Historically, behavioral economics has highlighted three obstacles to good savings (a) inattention, (b) time inconsistent preferences, (c) temptation. LEAD researchers’ explored two interventions in two phases to help individuals overcome these behavioral biases and increase their savings balances. This study was conducted to analyse and understand how savings impacted businesses, household welfare, helped in the mitigation of shocks and understand through a set of behavioural questions the beliefs of the respondent saver about other savers in their village. The study involved two phases with the following objectives:
- Phase 1 – to understand whether monitoring helps to increase saving balances, if so, which kind of monitors would be most effective based on a) the method of assignment of monitors (either endogenous or random) b) the position of the monitor in the respondent’s social network.

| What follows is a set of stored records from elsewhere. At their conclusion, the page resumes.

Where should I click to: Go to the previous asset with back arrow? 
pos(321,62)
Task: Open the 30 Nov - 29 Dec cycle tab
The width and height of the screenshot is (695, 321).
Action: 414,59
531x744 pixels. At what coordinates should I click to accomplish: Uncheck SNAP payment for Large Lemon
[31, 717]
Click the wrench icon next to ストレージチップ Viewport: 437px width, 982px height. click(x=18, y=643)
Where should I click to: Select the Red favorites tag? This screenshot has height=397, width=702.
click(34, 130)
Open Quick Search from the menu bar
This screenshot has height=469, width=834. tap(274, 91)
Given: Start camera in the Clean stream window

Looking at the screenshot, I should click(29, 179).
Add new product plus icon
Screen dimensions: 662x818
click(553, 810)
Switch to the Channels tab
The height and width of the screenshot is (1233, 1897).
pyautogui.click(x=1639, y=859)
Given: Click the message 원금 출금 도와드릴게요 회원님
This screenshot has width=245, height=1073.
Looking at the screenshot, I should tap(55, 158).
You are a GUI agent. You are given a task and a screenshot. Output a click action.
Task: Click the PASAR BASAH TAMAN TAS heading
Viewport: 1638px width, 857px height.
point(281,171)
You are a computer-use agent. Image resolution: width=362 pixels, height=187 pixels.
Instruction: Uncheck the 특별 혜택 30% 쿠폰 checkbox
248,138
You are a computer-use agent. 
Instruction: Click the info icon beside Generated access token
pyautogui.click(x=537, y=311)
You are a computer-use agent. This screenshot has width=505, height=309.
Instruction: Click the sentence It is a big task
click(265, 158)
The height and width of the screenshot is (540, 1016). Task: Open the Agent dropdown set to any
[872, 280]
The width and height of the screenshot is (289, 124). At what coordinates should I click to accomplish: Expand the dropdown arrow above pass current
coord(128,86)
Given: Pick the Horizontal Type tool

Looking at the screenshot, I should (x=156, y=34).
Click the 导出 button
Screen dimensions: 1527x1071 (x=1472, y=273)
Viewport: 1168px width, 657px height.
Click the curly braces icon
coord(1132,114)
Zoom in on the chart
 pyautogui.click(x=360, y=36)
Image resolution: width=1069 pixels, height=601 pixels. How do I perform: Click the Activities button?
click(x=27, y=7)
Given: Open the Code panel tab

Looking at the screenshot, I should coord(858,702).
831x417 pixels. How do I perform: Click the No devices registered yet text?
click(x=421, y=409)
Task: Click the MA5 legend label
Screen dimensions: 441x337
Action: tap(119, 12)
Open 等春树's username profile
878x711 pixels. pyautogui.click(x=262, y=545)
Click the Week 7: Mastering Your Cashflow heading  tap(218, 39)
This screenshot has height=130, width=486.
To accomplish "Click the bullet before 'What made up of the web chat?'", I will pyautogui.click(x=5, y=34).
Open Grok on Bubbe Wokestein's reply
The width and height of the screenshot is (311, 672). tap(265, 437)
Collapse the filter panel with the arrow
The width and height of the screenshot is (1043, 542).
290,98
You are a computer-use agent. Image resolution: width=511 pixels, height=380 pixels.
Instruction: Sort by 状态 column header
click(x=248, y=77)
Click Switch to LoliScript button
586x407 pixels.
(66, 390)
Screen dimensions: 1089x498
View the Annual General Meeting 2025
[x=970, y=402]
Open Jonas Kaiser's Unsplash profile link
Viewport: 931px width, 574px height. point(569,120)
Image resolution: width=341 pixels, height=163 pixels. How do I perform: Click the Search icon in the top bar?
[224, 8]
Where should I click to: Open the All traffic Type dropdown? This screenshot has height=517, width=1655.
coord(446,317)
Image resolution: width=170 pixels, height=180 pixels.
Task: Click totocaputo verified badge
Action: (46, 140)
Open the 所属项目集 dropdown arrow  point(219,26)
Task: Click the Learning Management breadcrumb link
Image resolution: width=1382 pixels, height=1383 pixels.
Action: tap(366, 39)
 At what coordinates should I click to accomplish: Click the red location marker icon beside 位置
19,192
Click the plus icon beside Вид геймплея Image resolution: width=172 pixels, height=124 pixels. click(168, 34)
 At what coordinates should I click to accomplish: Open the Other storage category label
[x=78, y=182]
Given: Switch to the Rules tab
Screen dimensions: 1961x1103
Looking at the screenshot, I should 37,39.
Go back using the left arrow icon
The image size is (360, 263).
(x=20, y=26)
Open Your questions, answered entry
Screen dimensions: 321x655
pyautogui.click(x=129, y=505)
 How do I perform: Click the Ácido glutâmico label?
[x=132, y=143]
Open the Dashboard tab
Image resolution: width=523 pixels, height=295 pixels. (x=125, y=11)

- Phase 2 – to assess whether savings habits persisted over time and how savings might have been used to mitigate shocks and for building assets.
A total of 1270 respondents participated in the study. Phase 1 involved assisting respondents in opening accounts and setting reachable goals, as along with conducting regular visits to respondent households. Some savers were either randomly assigned or allowed to choose monitors from their community, who were made aware of the saver’s progress on a regular basis. In phase 2, researchers administered an endline survey, which included open-ended questions on the success or failure in saving, relationship between savers and monitors and other such issues, to all saver households.
Average monitors increase savings by 35%. A one-standard deviation more central monitor increases savings by 14%; increasing proximity from social distance three to two increases savings by 16%. The increased savings persist over a year after the intervention’s end, and monitored savers better respond to shocks. Information flows. 63% of monitors tell others about the saver’s progress. 15 months later, others know more about the saver’s progress and believe she is responsible if the saver was assigned a more central monitor.
The study points to the idea that reputations matter, and they matter heterogeneously within the broader village network. The experiment provides a context in which agents could respond to our monitor treatment using an important economic vehicle – formal savings – that itself stood to generate real benefits to our subjects. That the increased savings allowed our subjects to better respond to health and household shocks indicates that the monitor treatment effect was strong enough not only to change savings behavior directly but to also yield measurable and meaningful economic consequences over the next year. Further, the study sheds light on whether specific peers play this role more effectively than others and whether individuals are able to successfully identify optimal monitors.